US Trends

what helps inflammation

Quick Scoop: Inflammation is often helped by a mix of diet, movement, sleep, and stress control, with the strongest everyday pattern being an anti- inflammatory eating style plus healthy routines.

What helps most

  • Eat more fruits, vegetables, whole grains, legumes, nuts, seeds, and healthy fats like olive oil.
  • Include omega-3-rich foods such as salmon, tuna, sardines, walnuts, flax, and chia.
  • Use spices and herbs like turmeric, ginger, garlic, cinnamon, rosemary, and black pepper.
  • Exercise regularly, since moderate activity is linked with lower inflammation.
  • Sleep 7 to 9 hours a night and keep a regular sleep schedule.
  • Manage stress with yoga, meditation, journaling, breathing exercises, or time outdoors.

What to cut back

  • Fried foods, processed meats, refined carbs, sugary drinks, and heavily processed foods tend to promote inflammation.
  • Alcohol can also worsen inflammation, so limiting it helps.
  • Smoking and tobacco use are another major driver, so quitting matters.

Simple example

A practical anti-inflammatory day could look like oatmeal with berries and nuts at breakfast, a salad with olive oil and beans at lunch, and salmon with vegetables and brown rice at dinner.

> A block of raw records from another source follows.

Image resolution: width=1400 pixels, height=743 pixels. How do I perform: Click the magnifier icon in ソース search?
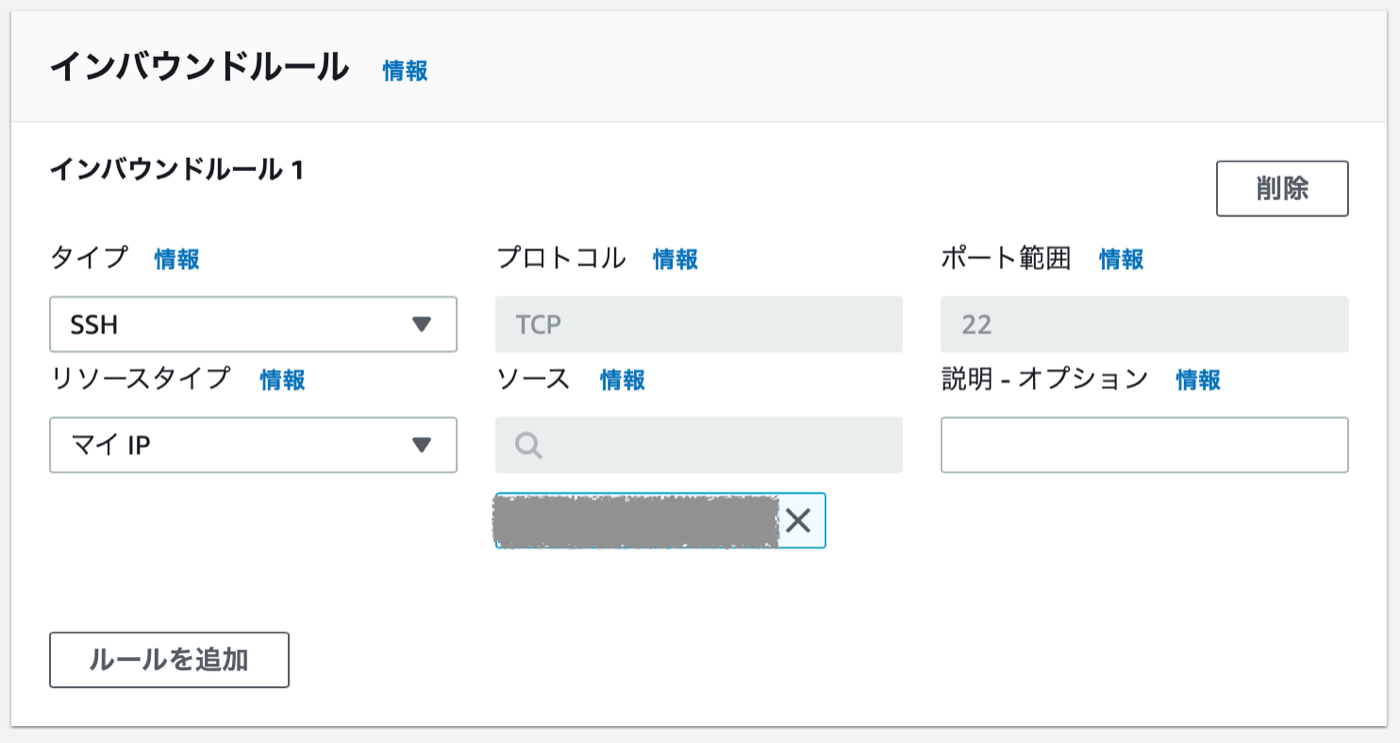pyautogui.click(x=529, y=446)
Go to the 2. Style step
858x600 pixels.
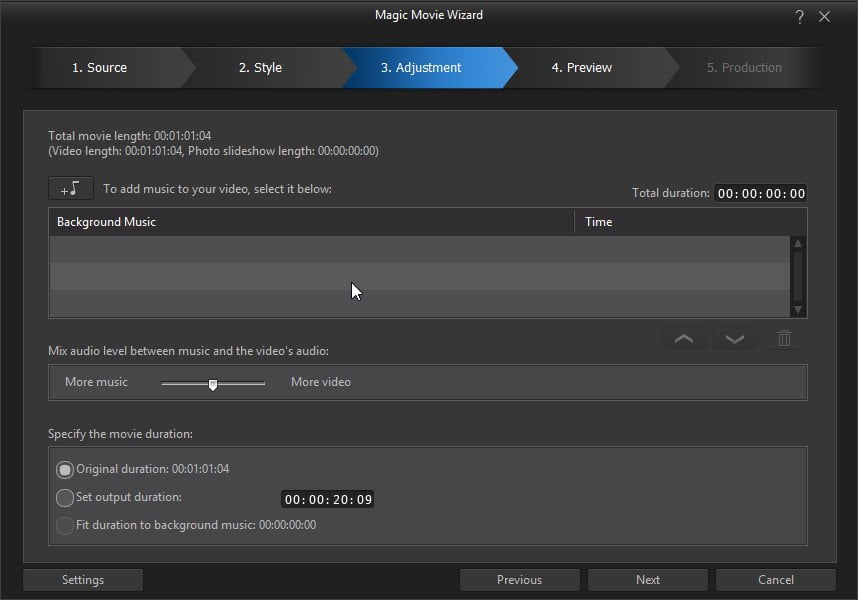260,68

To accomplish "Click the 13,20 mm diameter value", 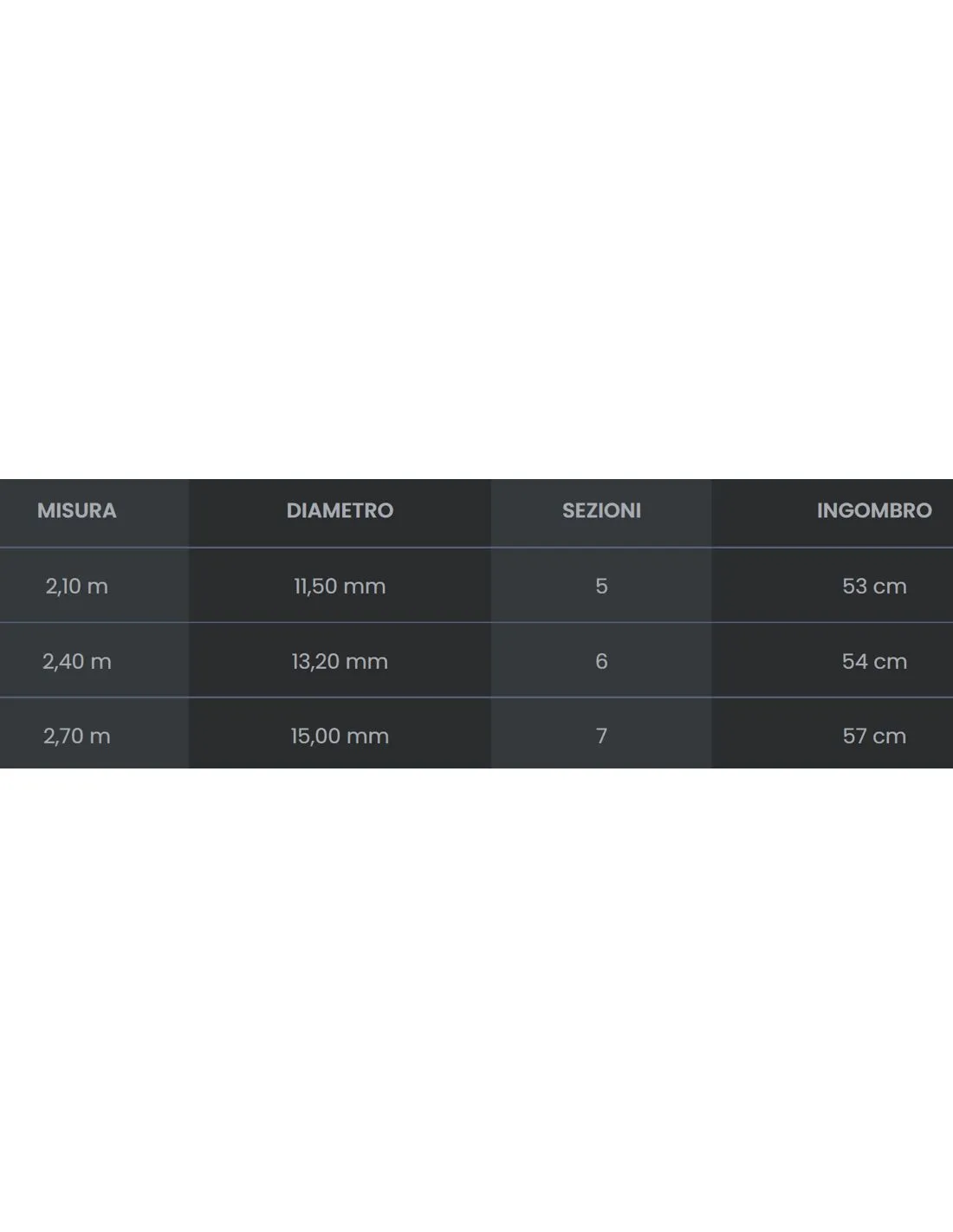I will coord(340,661).
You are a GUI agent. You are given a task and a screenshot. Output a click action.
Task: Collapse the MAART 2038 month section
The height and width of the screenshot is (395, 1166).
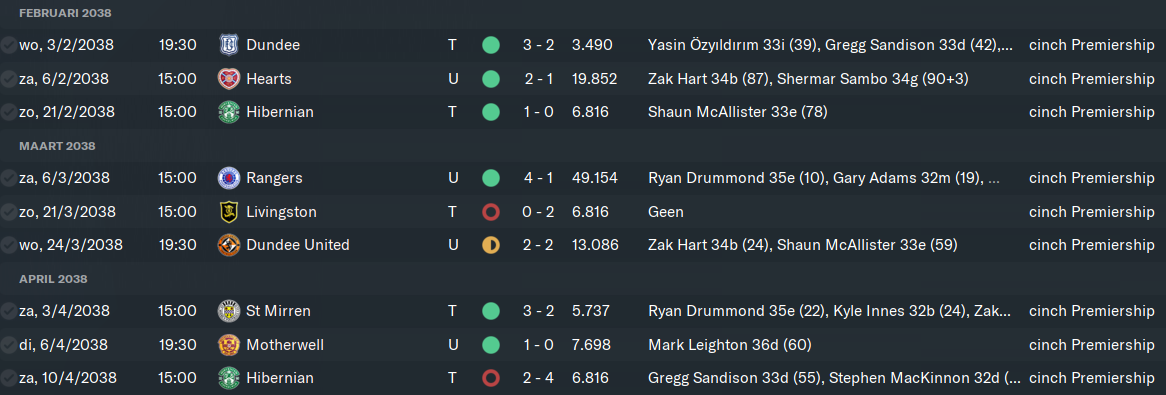[57, 146]
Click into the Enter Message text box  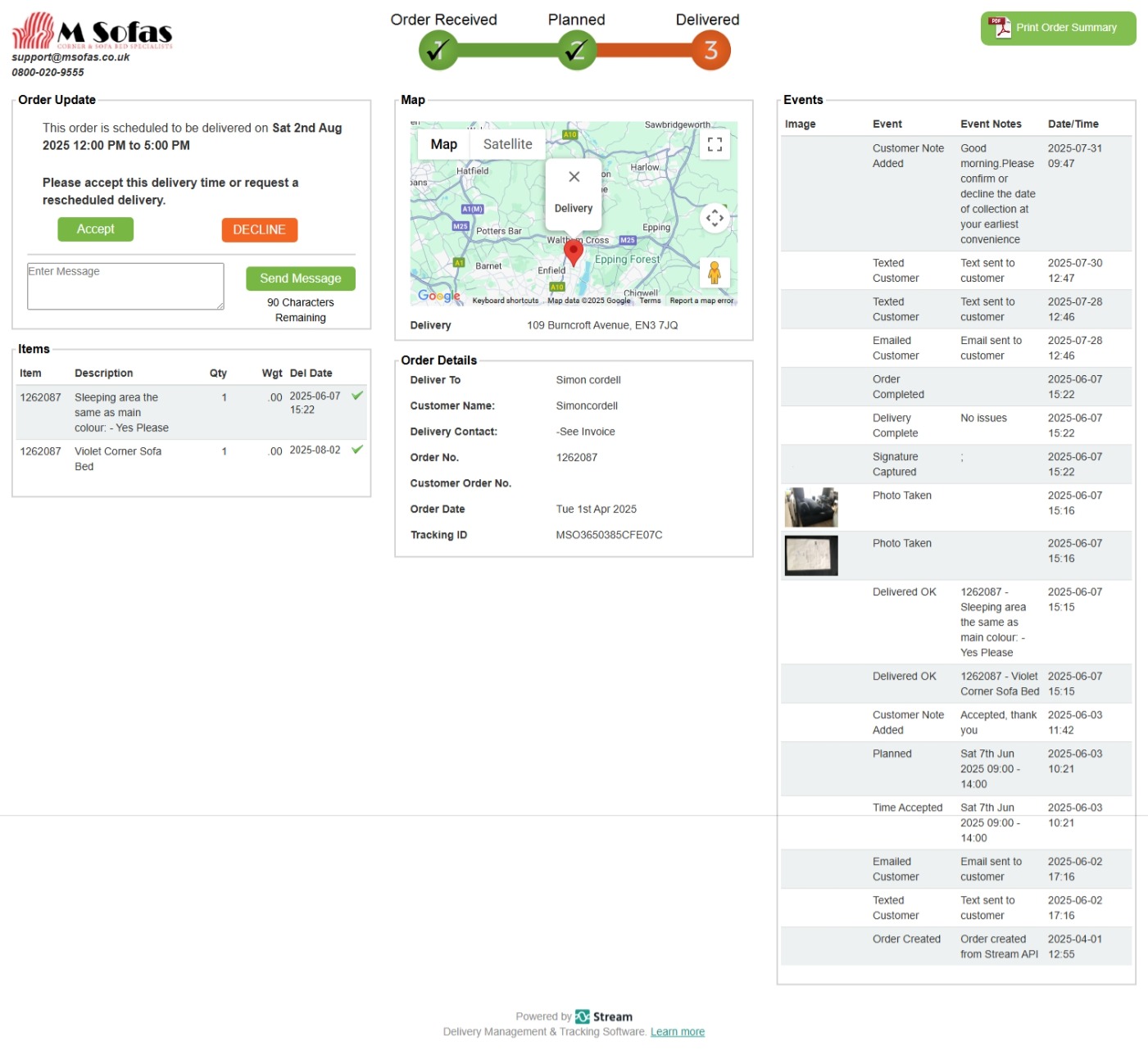pos(125,286)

That kind of pattern matches the Mediterranean-style approach highlighted by multiple sources.

When to get checked

If inflammation is severe, keeps coming back, or comes with symptoms like swelling, fever, chest pain, shortness of breath, or unexplained weight loss, it needs medical evaluation rather than just diet changes.

TL;DR: Eat more plants and omega-3s, move daily, sleep well, lower stress, and reduce sugar, fried foods, processed meat, and alcohol.